• _Da fare_: Secondo il brano, quanti album realizzò Tim Keegan con i Departure Lounge e in quale arco di anni?

• _Brano_:
____
Departure Lounge – Transmeridian
Violette Records, 2021
Tim Keegan è uno di quegli strani personaggi da dietro le
quinte del gande show della musica britannica che meriterebbe una retrospettiva
a parte. Collaboratore, tra gli altri, anche di Robyn Hitchcock (ad esempio
nell’album Moss Elisir del 1996), ha dato vita anche a vari progetti personali,
fin dal primo, quello dei Ringo, autori di un unico disco nel 1993. I più
duraturi furono i Departure Lounge, band con cui realizzò 3 album tra il
1999 e il 2002, con il terzo, Too Late To Die Young, che ottenne anche
parecchie critiche entusiastiche, nonostante la band fosse già ormai sciolta
quando venne pubblicato. Sarà per questo che la notizia di una loro reunion fa
poco rumore, perché di fatto di loro ci si era anche un po’ dimenticati. Eppure,
i quattro membri originali (a Keegan si sono riuniti Jake Kyle al basso, Daron
Robinson Drugstore alla chitarra e Lindsay Jamieson alla batteria e tastiere)
non hanno mai smesso le loro attività di turnisti, ma si sa che poi la voglia
di riprovarci da soli viene sempre.
____
• _Dati raccolti_:
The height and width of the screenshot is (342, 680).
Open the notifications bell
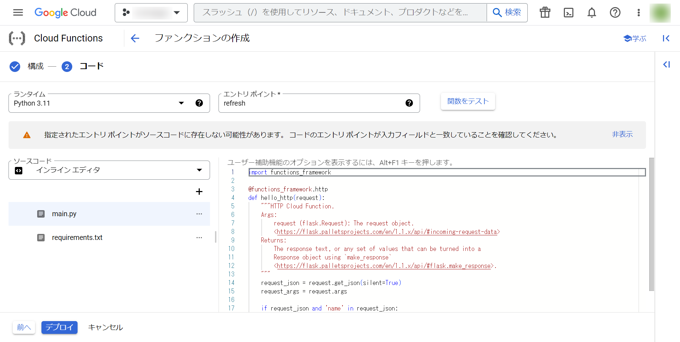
____
• _Risultato_: Tre album, tra il 1999 e il 2002.